During data ingestion, the Cost_Final_V1_0 update policy (function Costs_transform_v1_0) fails due to an "out of memory" exception.

👣 Steps to Reproduce

  1. Setup

    • Configure the FinOps Toolkit with the default settings, using the smallest ADX SKU.
  2. Prepare Data

    • Ensure price data has already been ingested.
  3. Trigger Issue

    • Ingest 50 MB of cost data in Snappy-compressed Parquet format.
  4. Verify Ingestion Failure

    • Run the command .show ingestion failures in the ingestion database.
    • Confirm the presence of an "out of memory" exception.
  5. Verify Operation Failure

    • Run the command .show operations in the ingestion database.
    • Confirm that the Costs_transform_v1_0 update policy has failed.

🤔 Expected Outcome

The ingestion process should successfully complete without any errors.

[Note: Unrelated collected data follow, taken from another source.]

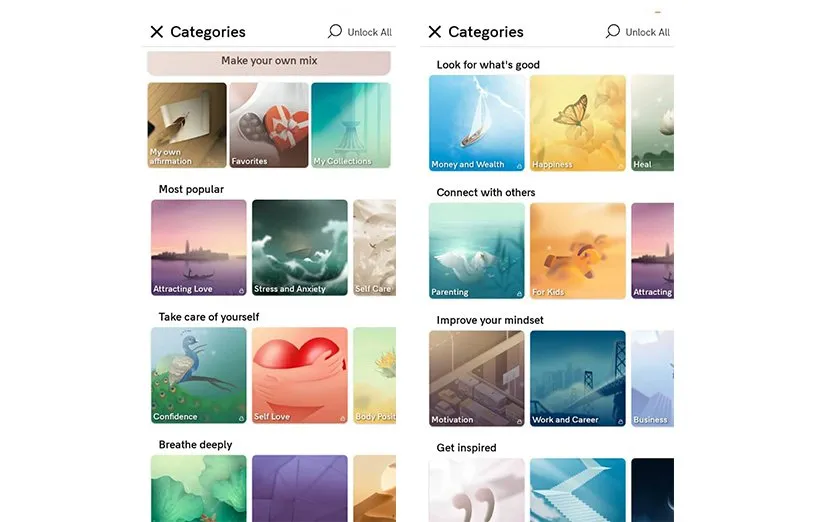Open the My own affirmation tile
Image resolution: width=822 pixels, height=522 pixels.
click(x=187, y=125)
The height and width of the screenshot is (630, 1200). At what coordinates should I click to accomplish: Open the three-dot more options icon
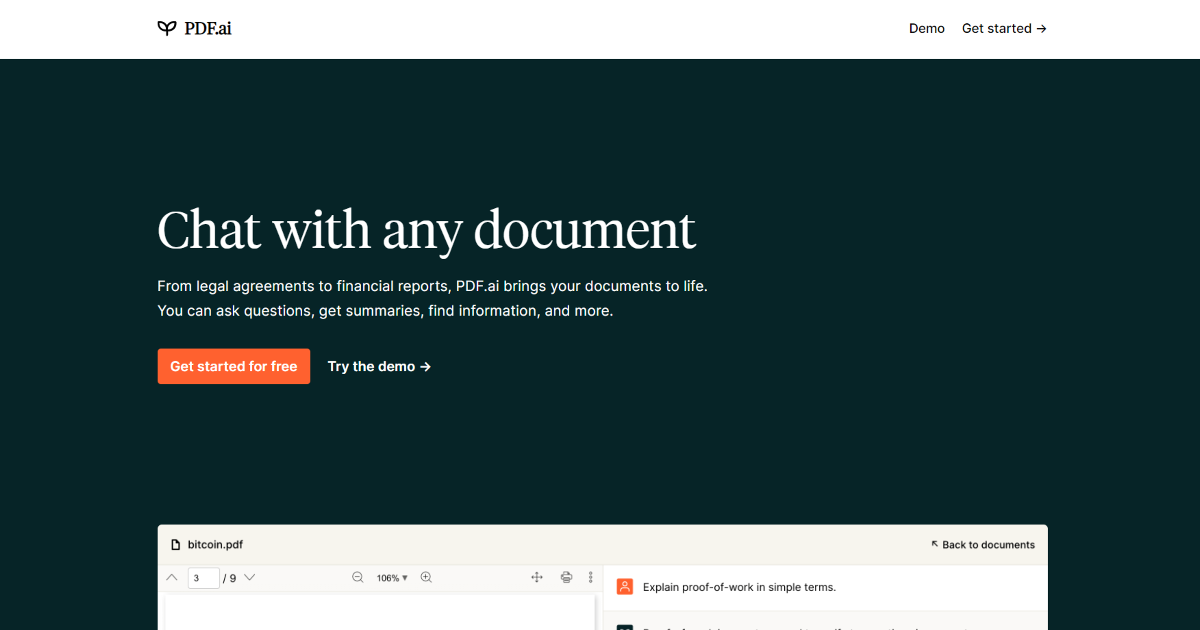pyautogui.click(x=590, y=577)
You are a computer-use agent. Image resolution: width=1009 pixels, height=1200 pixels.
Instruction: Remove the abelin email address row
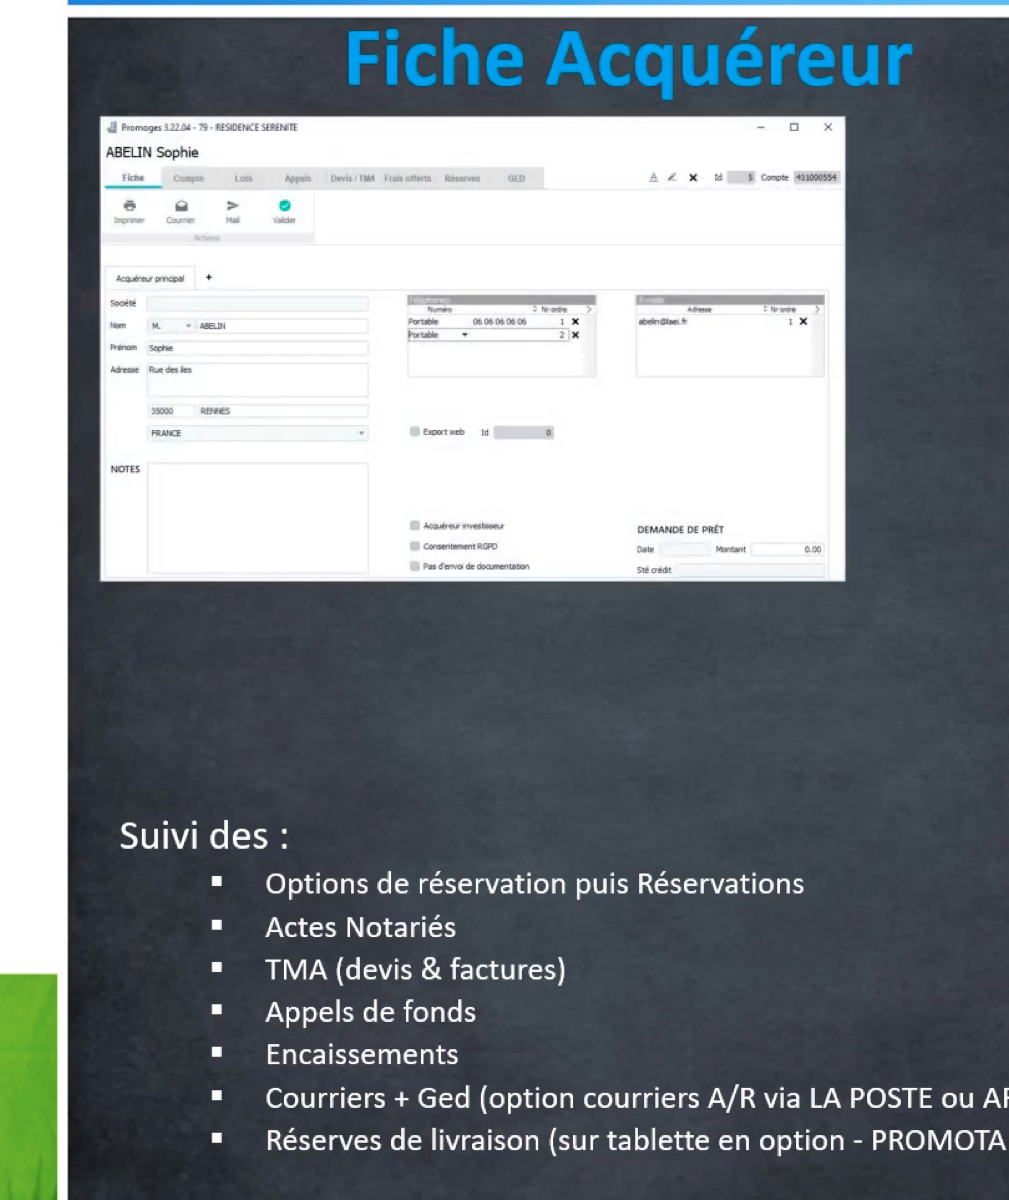pos(803,322)
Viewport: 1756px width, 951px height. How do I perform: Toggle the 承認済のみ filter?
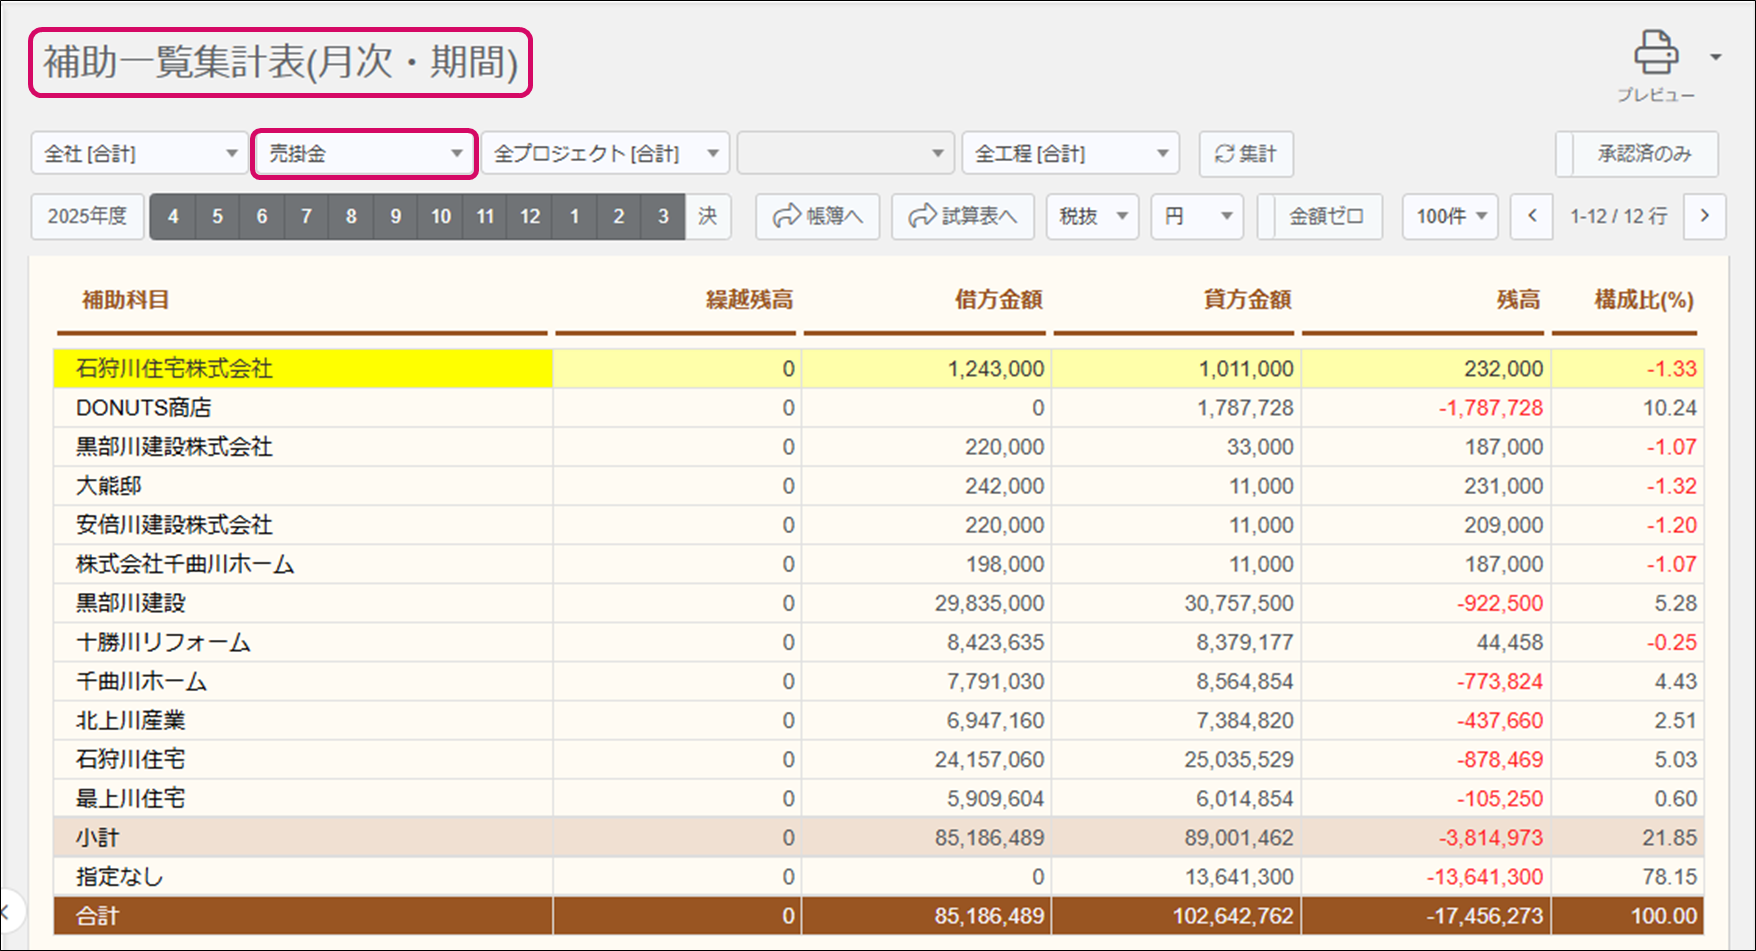1637,154
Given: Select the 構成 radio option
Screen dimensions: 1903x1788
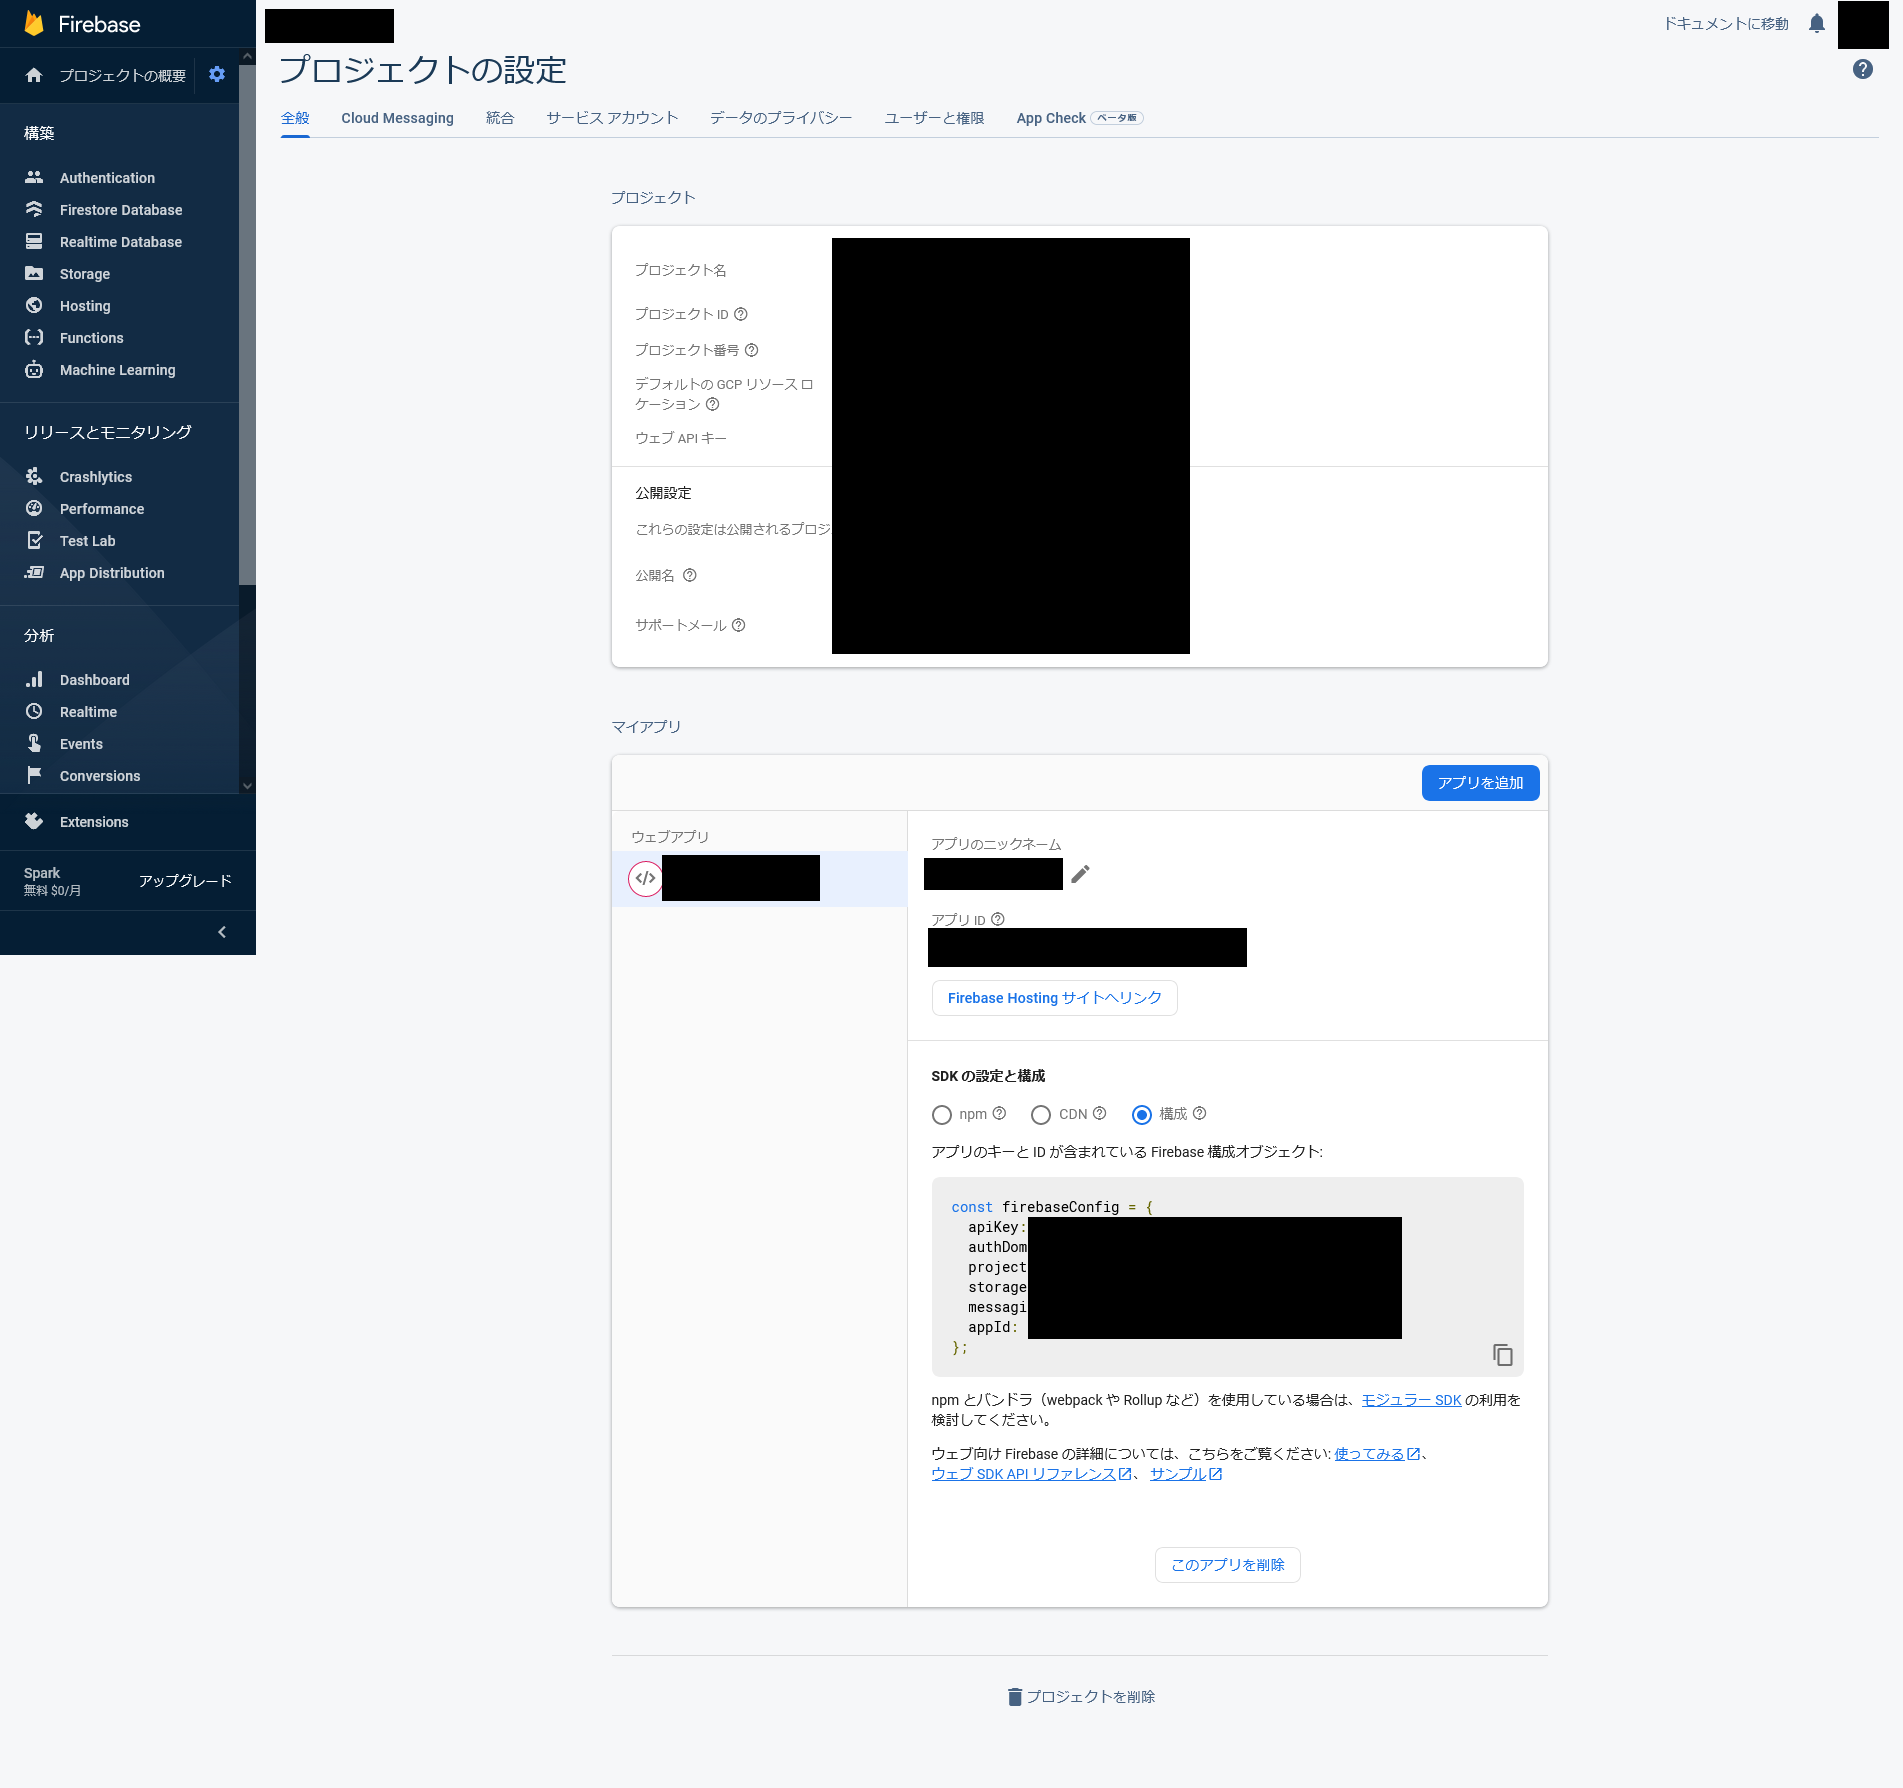Looking at the screenshot, I should coord(1142,1115).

  • No "out of memory" exceptions should occur during the operation.
  • The Costs_transform_v1_0 update policy should execute without failures, ensuring proper data transformation and ingestion.

ℹ️ Additional context

I suspect that the join in the Costs_transform_v1_0 function might be part of the problem. It could potentially be replaced with a lookup. Maybe other KQL optimizations apply such as materializing the price lookup before joining.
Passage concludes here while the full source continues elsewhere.